Work to complete |
Format everything from the start of the records down to the line containing "Looking at the" as a numbered list, skipping any blank lines. Leave the pictures out.

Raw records

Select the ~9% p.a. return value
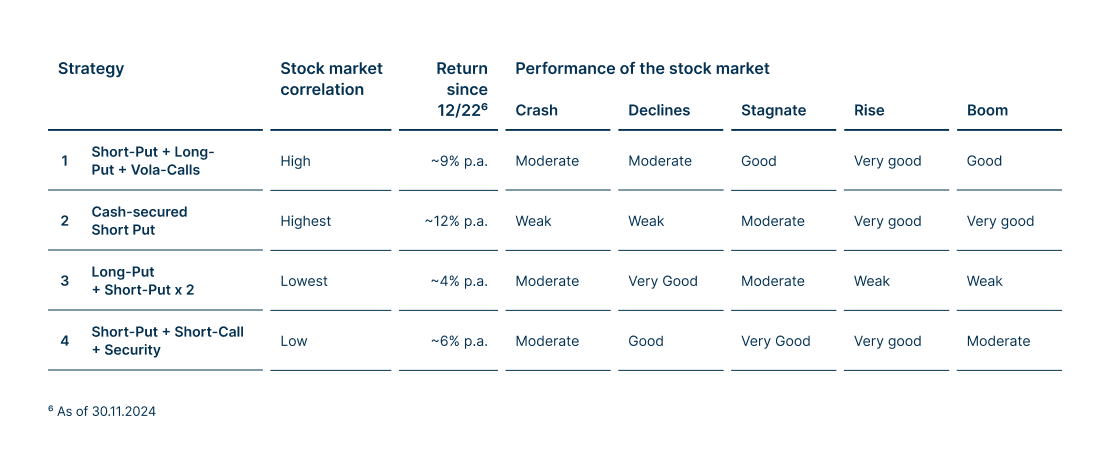The height and width of the screenshot is (467, 1110). point(459,161)
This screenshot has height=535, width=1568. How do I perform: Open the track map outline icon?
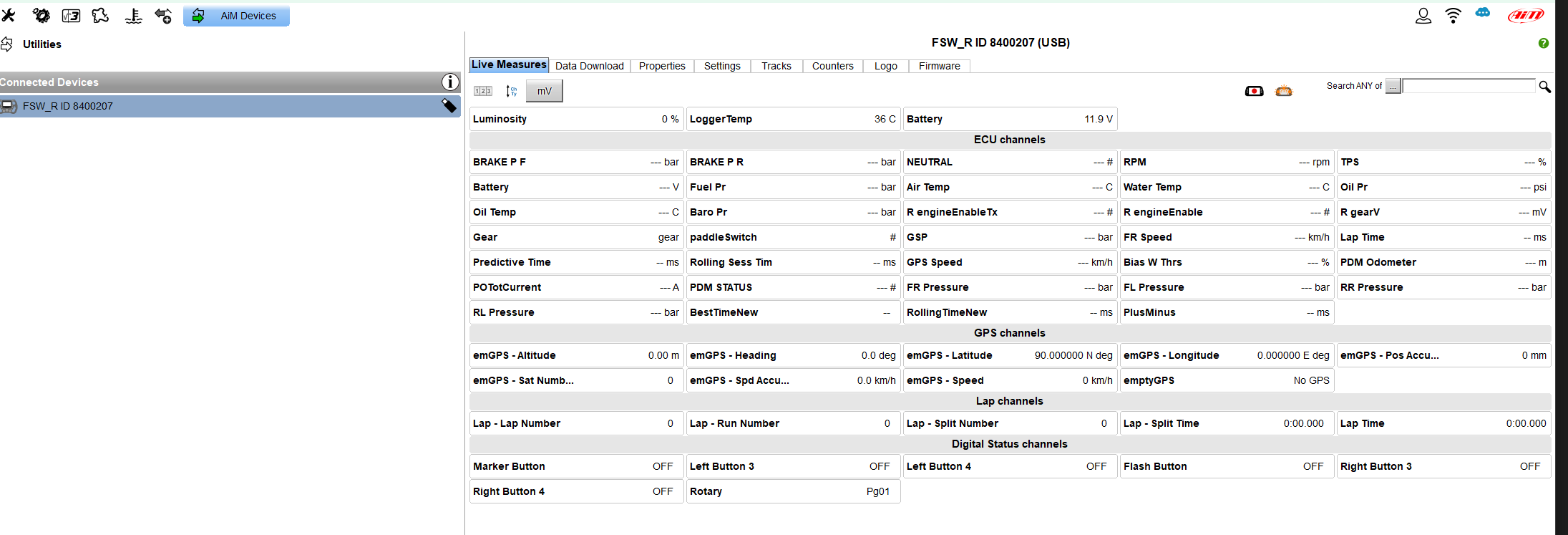coord(101,15)
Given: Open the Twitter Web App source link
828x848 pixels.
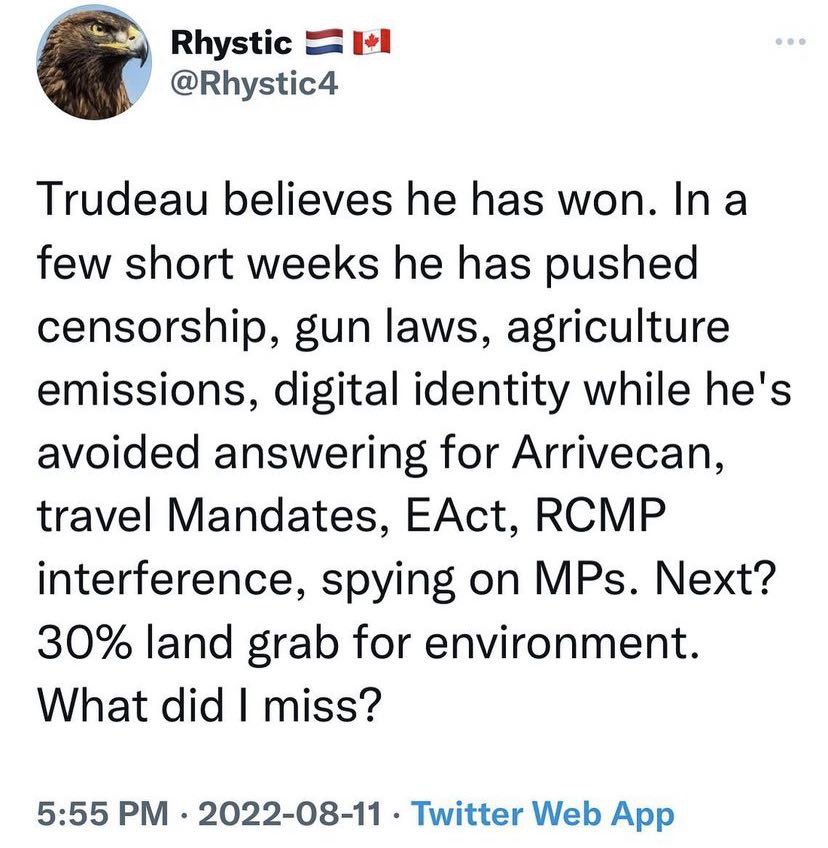Looking at the screenshot, I should tap(543, 814).
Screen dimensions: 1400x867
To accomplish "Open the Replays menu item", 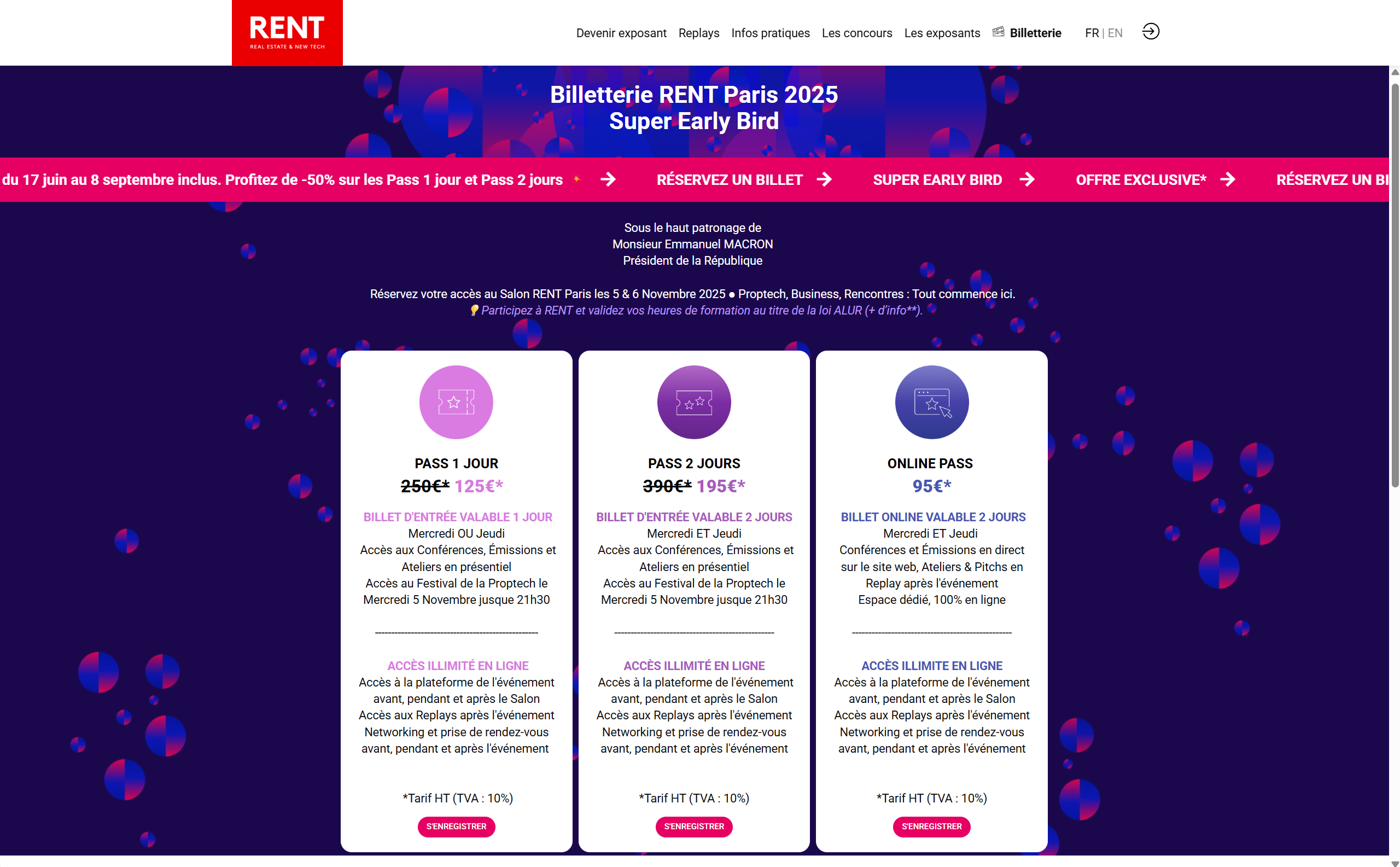I will (698, 33).
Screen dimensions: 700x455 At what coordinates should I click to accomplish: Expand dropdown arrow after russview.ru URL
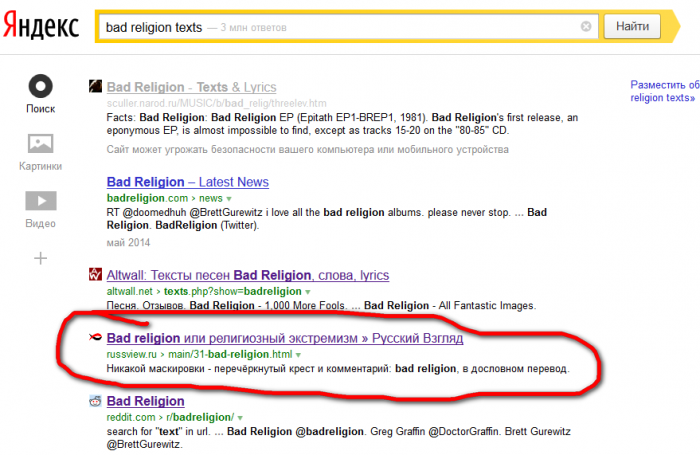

Response to this exercise |
1. Select the ~9% p.a. return value
2. The height and width of the screenshot is (467, 1110). point(459,161)
3. This screenshot has height=535, width=1568. How do I perform: Open the track map outline icon?
4. coord(101,15)
5. Given: Open the Twitter Web App source link
6. 828x848 pixels.
7. Looking at the screenshot, I should tap(543, 814).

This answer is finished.